◆ PROBLEM TO WORK ON: Without any pictures, retype exactly the lines from the one with "The width and" through the final line of the records.

(Records drawn from a dataset)
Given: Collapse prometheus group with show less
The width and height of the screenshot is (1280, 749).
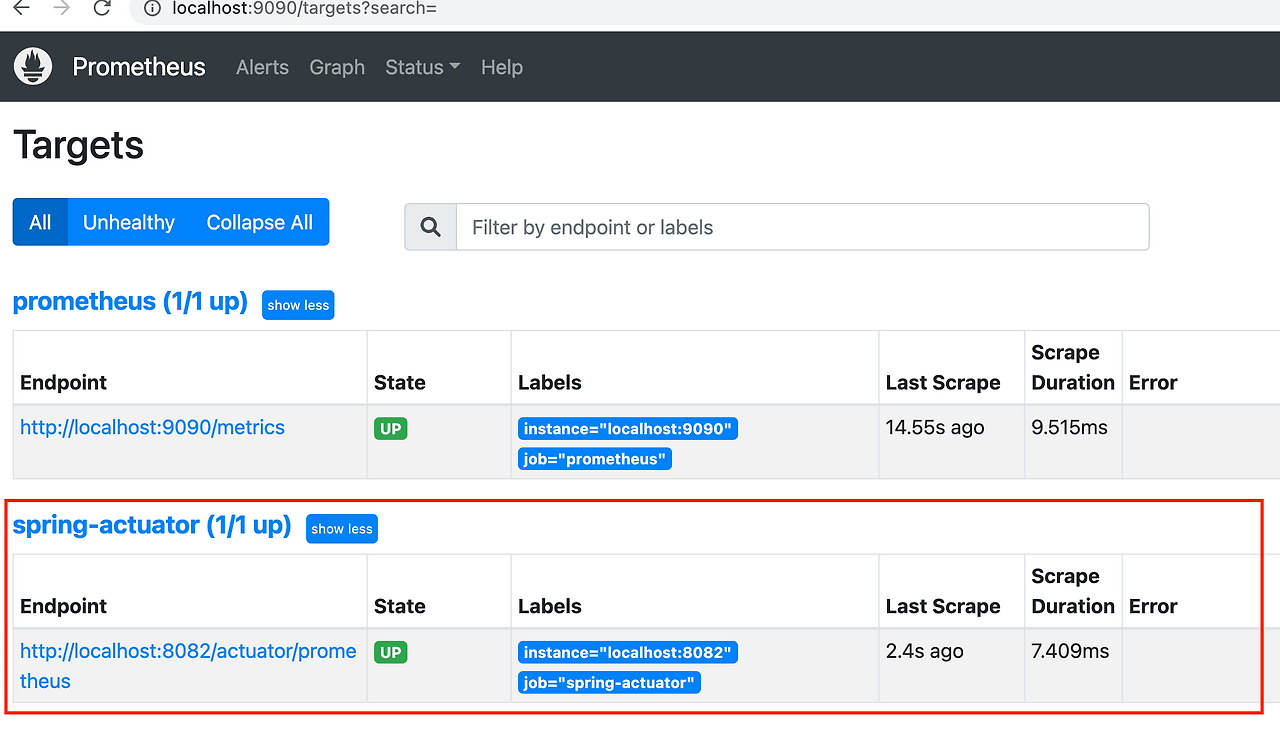Looking at the screenshot, I should (298, 305).
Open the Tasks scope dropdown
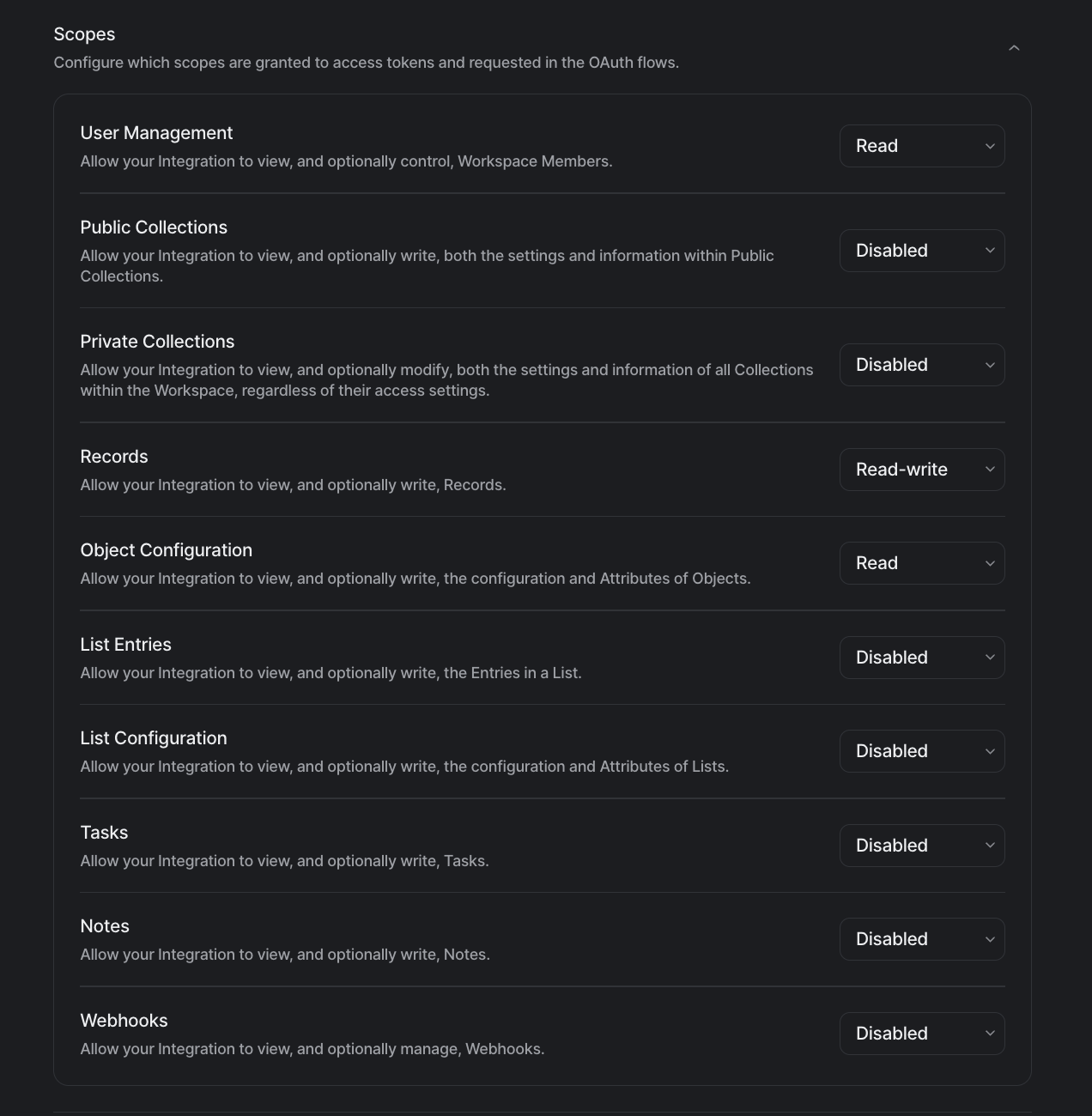The image size is (1092, 1116). point(921,846)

◆ FINAL ANSWER:
The width and height of the screenshot is (1280, 749).
Looking at the screenshot, I should (298, 305).
Open the Tasks scope dropdown
The image size is (1092, 1116). point(921,846)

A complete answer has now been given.